Que falta faz um homem dessa estirpe na Prefeitura de Natal.

Ranieri Barbosa não passa de uma fraude. Infelizmente. 

Para ler o texto na íntegra clique aqui.

5 respostas para 'UM SECRETÁRIO CONTRA O CRIME'

  1. João Diz:

    Já que não posso indicar, pois não tenho “pedigree”, sugiro o nome do vereador Emilson Medeiros para o cargo. Já pensou? Não pense, senão dói…

  2. João Diz:

    Ailton,
    Segue uma contribuição ao blog.

    Cartas de Estocolmo
    Regras versus jeitinho

    A regra número um da boa convivência entre estrangeiros e nativos na Suécia diz o seguinte: seja bem-vindo, desde que você respeite as regras.

    E com algumas semanas fora, as diferenças são sentidas de forma mais aguda…

    Enquanto no Brasil a gente conta com a simpatia, a compaixão e o famoso jeitinho brasileiro, para o bem ou para o mal, aqui são as regras que valem, também para o bem ou para o mal.

    Com pouco tempo hábil para tirar carteira de identidade, renovar carteira de habilitação e retirar novo passaporte para um filho, perdi preciosas horas do convívio familiar, no Brasil, em filas e viagens desnecessárias.

    Mas contei com a compreensão das pessoas, sempre um sorriso simpático, o charme dos guardas de plantão, aquela frase alegre e também irresponsável que desarma sua tensão, a bondade dos que entendem seu problema…

    E aí vem essa coisa onde a gente não sabe se sorri de volta ou se fica irritada com a ineficiência e a perda de tempo; se agradece ou se apresenta uma queixa pelas dificuldades criadas onde afinal não havia
    nenhuma. Era gozação ou má vontade? Era charme ou abuso de poder? É a cultura ou a falta de cidadania?

    Na Suécia, não conte jamais com charme, simpatia e paciência como forma de resolver problemas burocráticos. O que vale é a inflexibilidade da lei.

    Claro que vale também a segurança que as regras dão, a certeza dos direitos respeitados, ainda que o agente da lei ou o funcionário não vá com sua cara. E os prazos se cumprem à risca!
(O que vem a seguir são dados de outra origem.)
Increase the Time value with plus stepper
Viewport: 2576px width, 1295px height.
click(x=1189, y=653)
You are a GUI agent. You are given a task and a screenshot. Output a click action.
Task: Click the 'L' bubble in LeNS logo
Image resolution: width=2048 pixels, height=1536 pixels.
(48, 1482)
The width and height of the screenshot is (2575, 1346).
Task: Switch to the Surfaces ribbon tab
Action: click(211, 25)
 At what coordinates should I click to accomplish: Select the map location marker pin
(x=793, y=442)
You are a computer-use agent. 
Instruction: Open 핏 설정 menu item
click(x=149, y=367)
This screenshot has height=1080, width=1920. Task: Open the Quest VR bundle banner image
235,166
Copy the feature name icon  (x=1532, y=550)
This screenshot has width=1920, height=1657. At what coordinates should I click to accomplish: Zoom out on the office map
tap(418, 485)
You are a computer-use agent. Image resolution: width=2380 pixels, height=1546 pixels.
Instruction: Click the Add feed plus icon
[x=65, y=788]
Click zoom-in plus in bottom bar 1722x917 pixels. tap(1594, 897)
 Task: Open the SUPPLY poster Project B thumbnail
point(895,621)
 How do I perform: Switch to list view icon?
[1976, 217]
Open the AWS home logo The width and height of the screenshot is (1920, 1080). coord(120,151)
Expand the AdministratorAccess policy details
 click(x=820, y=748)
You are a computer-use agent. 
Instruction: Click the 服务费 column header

    O que significa que se alguém diz que um documento tarda cinco dias em chegar… não adianta chorar e pedir porque não dá para resolver antes…

    No Brasil, os prazos são relativos, os computadores não funcionam e o famoso “estamos sem sistema” atrasa tudo, complica tudo! A gente fica estressada.

    Mas saí daí com todos os papéis em dia… e com tantos sorrisos recebidos que acho ter acumulado o necessário para uns seis meses…

    Será que não dá para ter simpatia e respeito, sorrisos e eficiência ao mesmo tempo não?

    Parece que estou querendo demais… e já estou com saudades!

    Texto enviado por Sandra Paulsen, casada, mãe de dois filhos, baiana de Itabuna. Fez mestrado em Economia na UnB. Morou em Santiago do Chile nos anos 90. Vive há oito anos em Estocolmo, onde concluiu doutorado em Economia Ambiental

  3. fabio Diz:

    O Ranieni não é uma FRAUDE. É DESPREPARADO, mesmo!

  4. Heráclito /P.Ferros Diz:

    Ailton são de pessoas assim que precisamos para atuar em diversas pastas do nosso executivo. Coisa dificil em nosso país, pois a maioria das pessoas que exercem estas funções são políticos ou pessoas muito ligados a eles e não querem tomar atitudes mais enérgicas pois sabem que muitas vezes isto pode le render percas de votos.

  5. Daniel Diz:

    Estou indignado pelo ocorrido, no caminhao de frutas na avenida Indianopolis, pois eu juntamente com a minha avo presenciamos atuacao na prefeitura com mais de 10 fiscais que sem mais e nem menos chegaram com uma viatura da prefeitura aprendendo todas as frutas com seus modos grosseiros, deixando o Sr q ali trabalha a varios anos sem reacao e sem defesa, os fiscais diziam estar a mando do tal Andrea matarazzo…NO MAIS SO ME RESTA DIZER Q COVARDIA Q VOCES FIZERAM!!!!!!!